XCube takes vdb grids as input. We provide recipes here to process data.
Please refer shapenet_example.py for a scripts given shapenet manifold meshes.
python datagen/shapenet_example.py --num_vox 128
python datagen/shapenet_example.py --num_vox 512
import fvdb
from xcube.utils.color_util import color_from_points, semantic_from_points
# Note that coarse-level voxel set to True and fine-level voxel set to False
build_splatting = False
voxel_size = YOUR_VALUE
# Note that input_xyz, input_normal, input_semantic are torch tensors of shape [N, 3], [N, 3] and [N, 1] respectively.
if build_splatting:
target_grid = fvdb.sparse_grid_from_nearest_voxels_to_points(
fvdb.JaggedTensor(input_xyz), voxel_sizes=voxel_size, origins=[voxel_size / 2.] * 3)
else:
target_grid = fvdb.sparse_grid_from_points(
fvdb.JaggedTensor(input_xyz), voxel_sizes=voxel_size, origins=[voxel_size / 2.] * 3)
# get target normal
target_normal = target_grid.splat_trilinear(fvdb.JaggedTensor(input_xyz), fvdb.JaggedTensor(input_normal))

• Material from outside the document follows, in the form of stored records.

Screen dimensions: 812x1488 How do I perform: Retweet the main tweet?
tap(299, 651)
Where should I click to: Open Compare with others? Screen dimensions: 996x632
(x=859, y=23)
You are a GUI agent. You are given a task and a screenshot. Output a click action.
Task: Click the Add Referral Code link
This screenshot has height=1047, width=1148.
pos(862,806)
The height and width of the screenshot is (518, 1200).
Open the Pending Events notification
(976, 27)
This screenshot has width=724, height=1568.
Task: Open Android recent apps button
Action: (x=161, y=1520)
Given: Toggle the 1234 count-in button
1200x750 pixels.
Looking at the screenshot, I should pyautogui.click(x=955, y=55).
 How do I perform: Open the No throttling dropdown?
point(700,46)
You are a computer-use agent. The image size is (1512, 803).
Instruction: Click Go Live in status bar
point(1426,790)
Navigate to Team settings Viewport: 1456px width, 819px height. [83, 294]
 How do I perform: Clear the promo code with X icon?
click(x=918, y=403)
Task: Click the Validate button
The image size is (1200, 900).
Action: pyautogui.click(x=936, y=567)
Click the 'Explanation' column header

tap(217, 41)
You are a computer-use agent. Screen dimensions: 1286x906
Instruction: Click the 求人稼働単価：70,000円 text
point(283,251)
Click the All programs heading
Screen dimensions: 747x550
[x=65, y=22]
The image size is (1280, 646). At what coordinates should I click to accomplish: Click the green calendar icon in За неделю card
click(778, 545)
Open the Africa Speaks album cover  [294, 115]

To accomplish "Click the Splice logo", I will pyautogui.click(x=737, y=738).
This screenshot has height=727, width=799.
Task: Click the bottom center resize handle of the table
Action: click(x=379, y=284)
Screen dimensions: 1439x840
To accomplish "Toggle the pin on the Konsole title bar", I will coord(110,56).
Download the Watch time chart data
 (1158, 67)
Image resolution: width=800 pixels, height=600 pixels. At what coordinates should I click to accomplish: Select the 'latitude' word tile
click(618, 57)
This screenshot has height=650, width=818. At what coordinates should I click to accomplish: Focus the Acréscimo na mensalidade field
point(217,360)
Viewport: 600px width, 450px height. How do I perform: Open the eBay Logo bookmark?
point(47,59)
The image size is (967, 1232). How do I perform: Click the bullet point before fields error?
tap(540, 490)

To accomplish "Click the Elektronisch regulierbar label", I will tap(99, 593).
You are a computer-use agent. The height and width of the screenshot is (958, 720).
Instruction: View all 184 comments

target_normal.jdata /= (target_normal.jdata.norm(dim=1, keepdim=True) + 1e-6)
# get target semantics
target_xyz = target_grid.grid_to_world(target_grid.ijk.float()).jdata
target_semantic = semantic_from_points(target_xyz, input_xyz, input_semantic).long()
save_dict = {
"points": target_grid.to("cpu"),
"normals": target_normal.cpu(),
"semantics": target_semantic[:, 0].cpu(),
}
torch.save(save_dict, YOUR_PATH)
As described above, we recommend using build_splatting
for the coarse grid. Please be careful about the alignment between your latent space of the fine grid and the coarse grid. When we apply build_splatting
for the coarse grid, we also turn on use_hash_tree
in our fine VAE, which performs build_splatting
for the latent space, ensuring alignment.
The training dynamics of the VAE can be unstable at the beginning. Please make sure your GPU memory is enough.
Otherwise, we recommend finetuning your VAE using our provided model (even if the voxel size differs) by specifying the weight you want to finetune from using the pretrained_weight
parameter. Alternatively, you could train your VAE on coarser grids first and then finetune it on finer grids.